As a student leader in Greensboro in 1963, a participant in the the Selma campaign of 1965 and a lieutenant to the Rev. Martin Luther King when the civil rights leader was assassinated in Memphis in 1968, Jesse Jackson can claim an unrivaled analysis of the movement.
My slow hand and the poor quality of my recording prevents me from transcribing everything, but I wanted to include some of his remarks from the panel discussion at A&T on Friday. Some of these remarks are also captured by my colleague, Dioni Wise in her report for the News & Record.
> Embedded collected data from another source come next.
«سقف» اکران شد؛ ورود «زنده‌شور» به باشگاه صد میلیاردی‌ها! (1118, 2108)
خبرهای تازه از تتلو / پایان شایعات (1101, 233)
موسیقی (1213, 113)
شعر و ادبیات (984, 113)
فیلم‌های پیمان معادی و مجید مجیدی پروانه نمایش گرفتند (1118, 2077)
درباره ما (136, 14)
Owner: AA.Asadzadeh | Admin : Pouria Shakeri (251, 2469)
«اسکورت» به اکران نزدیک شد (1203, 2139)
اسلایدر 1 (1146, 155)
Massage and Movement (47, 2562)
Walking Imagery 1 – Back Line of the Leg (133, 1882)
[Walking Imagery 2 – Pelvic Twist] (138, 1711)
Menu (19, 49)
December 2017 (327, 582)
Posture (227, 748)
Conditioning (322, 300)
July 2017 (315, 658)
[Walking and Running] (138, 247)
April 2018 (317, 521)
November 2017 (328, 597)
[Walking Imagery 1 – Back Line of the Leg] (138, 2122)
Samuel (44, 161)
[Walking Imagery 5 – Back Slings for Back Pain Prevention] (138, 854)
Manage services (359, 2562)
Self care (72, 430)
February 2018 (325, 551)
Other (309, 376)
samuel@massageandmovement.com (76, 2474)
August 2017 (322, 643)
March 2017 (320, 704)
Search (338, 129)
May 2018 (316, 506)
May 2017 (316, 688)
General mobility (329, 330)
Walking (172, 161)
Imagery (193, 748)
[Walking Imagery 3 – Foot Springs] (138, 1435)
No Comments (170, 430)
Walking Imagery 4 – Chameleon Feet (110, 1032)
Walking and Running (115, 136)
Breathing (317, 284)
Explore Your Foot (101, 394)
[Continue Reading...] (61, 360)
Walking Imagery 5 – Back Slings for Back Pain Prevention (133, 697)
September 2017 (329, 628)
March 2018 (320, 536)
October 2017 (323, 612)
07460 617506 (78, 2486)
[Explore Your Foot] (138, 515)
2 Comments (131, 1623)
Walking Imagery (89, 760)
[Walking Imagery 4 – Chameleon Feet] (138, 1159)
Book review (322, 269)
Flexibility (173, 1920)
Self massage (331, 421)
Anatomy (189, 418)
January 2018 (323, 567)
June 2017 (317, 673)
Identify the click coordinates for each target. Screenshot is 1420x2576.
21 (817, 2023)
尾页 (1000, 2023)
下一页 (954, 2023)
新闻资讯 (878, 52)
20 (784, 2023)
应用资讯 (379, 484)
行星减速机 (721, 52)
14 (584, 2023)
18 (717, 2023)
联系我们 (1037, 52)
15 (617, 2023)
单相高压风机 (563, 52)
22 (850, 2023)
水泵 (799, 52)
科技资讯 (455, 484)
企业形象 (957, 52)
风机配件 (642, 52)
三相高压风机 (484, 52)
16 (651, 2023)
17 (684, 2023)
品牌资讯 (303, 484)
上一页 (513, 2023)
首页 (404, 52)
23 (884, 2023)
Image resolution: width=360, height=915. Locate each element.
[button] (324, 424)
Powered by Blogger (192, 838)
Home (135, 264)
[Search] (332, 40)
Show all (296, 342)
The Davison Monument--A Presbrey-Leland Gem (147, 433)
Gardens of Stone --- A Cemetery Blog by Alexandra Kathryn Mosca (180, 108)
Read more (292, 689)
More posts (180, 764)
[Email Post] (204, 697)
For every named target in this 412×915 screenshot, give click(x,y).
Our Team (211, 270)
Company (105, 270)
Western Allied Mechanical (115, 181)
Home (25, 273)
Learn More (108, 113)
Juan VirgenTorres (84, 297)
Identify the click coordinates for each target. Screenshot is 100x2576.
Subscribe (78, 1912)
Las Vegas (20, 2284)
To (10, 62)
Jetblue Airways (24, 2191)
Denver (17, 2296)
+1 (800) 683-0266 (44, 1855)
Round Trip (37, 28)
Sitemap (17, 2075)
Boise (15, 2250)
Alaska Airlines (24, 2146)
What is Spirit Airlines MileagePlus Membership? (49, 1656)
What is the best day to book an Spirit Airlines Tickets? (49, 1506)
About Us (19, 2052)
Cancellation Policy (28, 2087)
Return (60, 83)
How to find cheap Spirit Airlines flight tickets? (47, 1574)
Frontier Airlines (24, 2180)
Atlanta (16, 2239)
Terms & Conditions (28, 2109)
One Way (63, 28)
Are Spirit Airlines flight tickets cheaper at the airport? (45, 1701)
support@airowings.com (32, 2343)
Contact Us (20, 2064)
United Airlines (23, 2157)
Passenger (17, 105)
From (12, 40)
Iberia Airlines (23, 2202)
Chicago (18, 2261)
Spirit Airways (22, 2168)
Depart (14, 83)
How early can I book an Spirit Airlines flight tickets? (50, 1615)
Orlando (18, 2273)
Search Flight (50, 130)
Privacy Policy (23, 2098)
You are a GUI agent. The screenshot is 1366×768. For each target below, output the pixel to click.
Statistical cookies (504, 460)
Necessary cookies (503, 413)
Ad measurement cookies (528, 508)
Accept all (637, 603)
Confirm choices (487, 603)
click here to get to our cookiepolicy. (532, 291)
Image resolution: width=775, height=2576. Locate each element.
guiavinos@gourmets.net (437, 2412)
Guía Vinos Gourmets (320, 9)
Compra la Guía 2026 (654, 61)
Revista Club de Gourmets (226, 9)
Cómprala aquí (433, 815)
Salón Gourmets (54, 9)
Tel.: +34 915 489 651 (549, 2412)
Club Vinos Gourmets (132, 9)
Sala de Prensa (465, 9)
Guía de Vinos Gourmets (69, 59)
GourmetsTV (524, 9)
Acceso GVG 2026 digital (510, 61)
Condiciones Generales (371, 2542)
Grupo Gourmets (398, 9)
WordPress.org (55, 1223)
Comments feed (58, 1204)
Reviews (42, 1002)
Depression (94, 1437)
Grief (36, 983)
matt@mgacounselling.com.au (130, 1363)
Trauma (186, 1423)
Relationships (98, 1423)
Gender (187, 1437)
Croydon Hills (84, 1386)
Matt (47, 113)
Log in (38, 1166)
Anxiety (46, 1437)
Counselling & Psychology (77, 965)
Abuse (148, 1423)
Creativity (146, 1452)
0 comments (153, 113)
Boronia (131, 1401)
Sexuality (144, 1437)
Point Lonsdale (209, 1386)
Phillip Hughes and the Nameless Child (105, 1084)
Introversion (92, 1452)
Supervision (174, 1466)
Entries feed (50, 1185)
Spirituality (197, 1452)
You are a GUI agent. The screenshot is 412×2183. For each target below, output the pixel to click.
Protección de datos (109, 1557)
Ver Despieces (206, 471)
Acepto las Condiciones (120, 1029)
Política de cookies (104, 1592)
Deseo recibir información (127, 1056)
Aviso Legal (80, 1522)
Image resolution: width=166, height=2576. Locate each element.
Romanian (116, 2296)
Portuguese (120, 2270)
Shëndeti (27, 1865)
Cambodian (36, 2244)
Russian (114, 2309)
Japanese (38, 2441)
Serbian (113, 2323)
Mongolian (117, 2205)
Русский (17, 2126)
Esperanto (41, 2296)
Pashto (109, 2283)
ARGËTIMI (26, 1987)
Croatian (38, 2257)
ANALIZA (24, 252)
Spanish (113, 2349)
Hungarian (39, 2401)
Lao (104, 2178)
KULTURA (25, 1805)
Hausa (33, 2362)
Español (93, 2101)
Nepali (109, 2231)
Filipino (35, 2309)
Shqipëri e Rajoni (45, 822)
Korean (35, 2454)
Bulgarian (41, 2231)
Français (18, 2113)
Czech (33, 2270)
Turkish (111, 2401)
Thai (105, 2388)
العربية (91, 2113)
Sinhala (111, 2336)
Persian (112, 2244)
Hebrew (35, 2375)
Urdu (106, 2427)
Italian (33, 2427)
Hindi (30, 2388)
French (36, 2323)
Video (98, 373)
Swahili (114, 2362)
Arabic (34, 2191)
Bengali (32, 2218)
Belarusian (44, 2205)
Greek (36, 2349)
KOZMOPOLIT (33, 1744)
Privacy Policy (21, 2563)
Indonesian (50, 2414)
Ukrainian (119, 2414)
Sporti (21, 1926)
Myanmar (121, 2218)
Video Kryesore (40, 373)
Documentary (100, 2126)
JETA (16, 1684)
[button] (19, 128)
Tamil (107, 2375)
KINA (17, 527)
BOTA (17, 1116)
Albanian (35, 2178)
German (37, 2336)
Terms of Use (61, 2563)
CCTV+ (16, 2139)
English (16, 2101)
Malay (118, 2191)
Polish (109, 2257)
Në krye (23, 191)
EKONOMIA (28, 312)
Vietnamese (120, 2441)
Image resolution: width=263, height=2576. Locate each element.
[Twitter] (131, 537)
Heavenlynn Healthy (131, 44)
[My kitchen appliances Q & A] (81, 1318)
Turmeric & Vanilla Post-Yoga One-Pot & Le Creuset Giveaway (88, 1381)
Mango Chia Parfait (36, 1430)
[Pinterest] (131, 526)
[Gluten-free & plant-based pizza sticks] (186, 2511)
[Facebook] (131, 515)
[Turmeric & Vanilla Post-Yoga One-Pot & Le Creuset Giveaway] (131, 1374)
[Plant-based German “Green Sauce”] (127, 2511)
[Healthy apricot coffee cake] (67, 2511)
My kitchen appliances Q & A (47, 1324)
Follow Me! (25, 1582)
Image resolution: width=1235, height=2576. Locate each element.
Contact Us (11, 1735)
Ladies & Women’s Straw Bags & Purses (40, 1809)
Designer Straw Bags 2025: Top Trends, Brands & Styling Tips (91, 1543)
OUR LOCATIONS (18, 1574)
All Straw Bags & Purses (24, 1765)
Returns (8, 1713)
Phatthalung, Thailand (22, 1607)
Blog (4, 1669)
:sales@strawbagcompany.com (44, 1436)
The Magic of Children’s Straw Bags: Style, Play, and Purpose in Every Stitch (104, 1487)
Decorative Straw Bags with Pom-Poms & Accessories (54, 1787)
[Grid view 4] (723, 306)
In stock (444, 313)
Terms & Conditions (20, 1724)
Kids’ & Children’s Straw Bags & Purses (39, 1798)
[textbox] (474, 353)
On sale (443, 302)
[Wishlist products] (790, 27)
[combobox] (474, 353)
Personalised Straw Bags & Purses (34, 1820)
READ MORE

Jackson: “I think it’s important to remember our history. The ’54 Supreme Court decision broke the legal backbone of Jim Crow. In August 1955, Emmett Till was lynched – a seminal moment. I once asked Ms. Parks, why didn’t she go to the back of the bus. She said she because of Emmett Till. Even though those moments happened, something magical happened in Greensboro. There were some movements leading up to that. And when the fire struck Greensboro, a wind blew and it captured the nation. I want people to appreciate just how humiliating segregation was…. We couldn’t rent a room at the Holiday Inn....
“Movements ebb and flow.... When I came to A&T, I was here that summer 50 years ago. When I came back that fall, the movement had died down....
“We were told the girls [Bennett College students] were getting beat up downtown. It was kind of reborn in 1963. The girls deserve a statue, too, because they sustained the movement until ’63....
“We were told we did not want to lose our accreditation. Faculty members could lose their jobs if they were an NAACP member....
“This is not a spectacular one-round, one-lick fight. This is a long-distance run.”